**EXERCICES À FAIRE**
- 1) Recopiez, dans le texte sur Lutumba Simaro, le passage qui va de « Nous profitons de » jusqu'à « toutes ses acceptions. » inclus.
- 2) Répondez aux questions suivantes à partir du texte sur Lutumba Simaro.
(a) À quel âge Simaro fera-t-il ses adieux à la musique ?
(b) Dans quel orchestre Lutumba commence-t-il sa carrière en 1958 ?
(c) Quel orchestre fonde-t-il l'année où il quitte l'OK Jazz ?

**TEXTE FOURNI**
☆ ☆ ☆ ☆ ☆

L'actualité culturelle de la semaine en RDC

Le poète Lutumba

  RDC

Simaro qui est un vrai artiste parce qu’il n’ayant fait que son art, sans chercher à se prendre pour un patron, au sens propre, fera ses adieux à la musique à 77 ans, au terme des 57 ans d’une carrière exceptionnellement riche, ponctuée par une respectable régularité.

Nous profitons de cette occasion pour saluer la sortie de la vie musicale de cet artiste monumental. Lutumba, en effet, est un grand, un très grand artiste. Auteur-compositeur exceptionnel, aux talents immenses, à l’aise dans tous les sujets traités, le poète, qui mérite bien cette appellation, a exploité tous les thèmes de la vie. Il a chanté la vie et la mort, la société et l’amour dans toutes ses acceptions.

C’est également un très bon guitariste.

Né le 19 mars 1938. Lutumba débute sa carrière musicale en1958 dans Micra Jazz. Un an plus tard, il est dans Congo Jazz de Gérard Madiata avec lequel il enregistre  » Simarocca « . Parfait exemple de fidélité, il est rentré dans l’OK Jazz depuis le tout début des années 60, et y est resté jusqu’en 1994, lorsqu’il fera ses valises, suite à des ingérences extérieures qui étaient venues perturber la quiétude dans l’orchestre du grand maître Franco. Cette année-là, il fonde le Bana OK.

☆ ☆ ☆ ☆ ☆

**DONNÉES FOURNIES**

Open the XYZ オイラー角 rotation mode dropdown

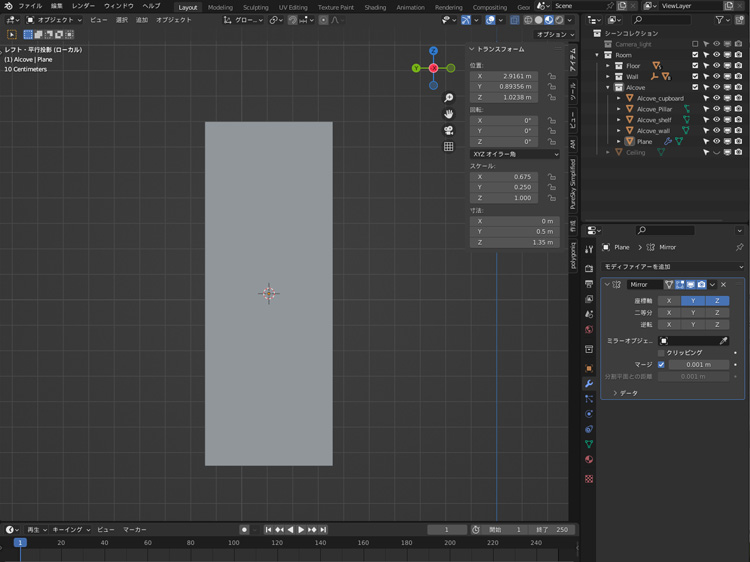(515, 154)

☆ ☆ ☆ ☆ ☆

**CORRIGÉS DÉTAILLÉS**
- 1)
Nous profitons de cette occasion pour saluer la sortie de la vie musicale de cet artiste monumental. Lutumba, en effet, est un grand, un très grand artiste. Auteur-compositeur exceptionnel, aux talents immenses, à l’aise dans tous les sujets traités, le poète, qui mérite bien cette appellation, a exploité tous les thèmes de la vie. Il a chanté la vie et la mort, la société et l’amour dans toutes ses acceptions.

- 2)
(a) À 77 ans.
(b) Dans Micra Jazz.
(c) Le Bana OK.